[[ SOURCE DOCUMENT open ]]
Databricks Unity Catalog ("UC") provides a single unified governance solution for all of a company's data and AI assets across clouds and data platforms. This blog digs deeper into the prior Unity Catalog Governance Value Levers blog to show how the technology itself specifically enables positive business outcomes through comprehensive data and AI monitoring, reporting, and lineage.
The Unity Catalog Governance Value Levers blog discussed the "why" of the organizational importance of governance for information security, access control, usage monitoring, enacting guardrails, and obtaining "single source of truth" insights from their data assets. These challenges compound as their company grows and without Databricks UC, traditional governance solutions no longer adequately meet their needs.
The major challenges discussed included weaker compliance and fractured data privacy controlled across multiple vendors; uncontrolled and siloed data and AI swamps; exponentially rising costs; loss of opportunities, revenue, and collaboration.
[[ SOURCE DOCUMENT closed ]]
TASK TO CARRY OUT: Please translate this sentence from the Unity Catalog text into Spanish: "The major challenges discussed included weaker compliance and fractured data privacy controlled across multiple vendors; uncontrolled and siloed data and AI swamps; exponentially rising costs; loss of opportunities, revenue, and collaboration."
[[ THE DATA open ]]
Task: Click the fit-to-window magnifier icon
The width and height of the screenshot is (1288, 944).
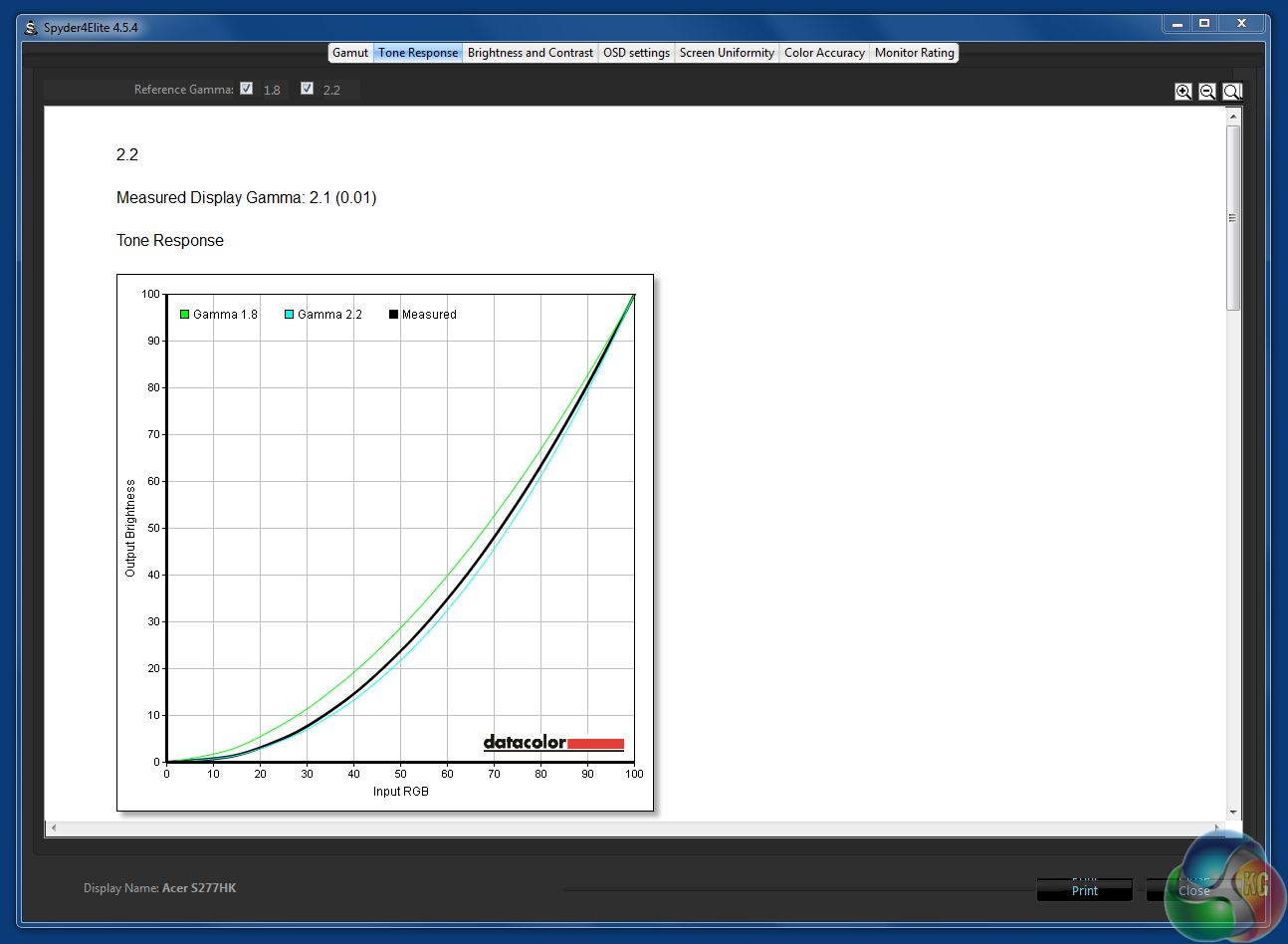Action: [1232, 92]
[[ THE DATA closed ]]
EXERCISE RESPONSE: Entre los principales desafíos analizados figuraban un cumplimiento normativo más débil y una privacidad de datos fragmentada, controlada por múltiples proveedores; pantanos de datos e IA descontrolados y aislados en silos; costos que aumentan exponencialmente; pérdida de oportunidades, ingresos y colaboración.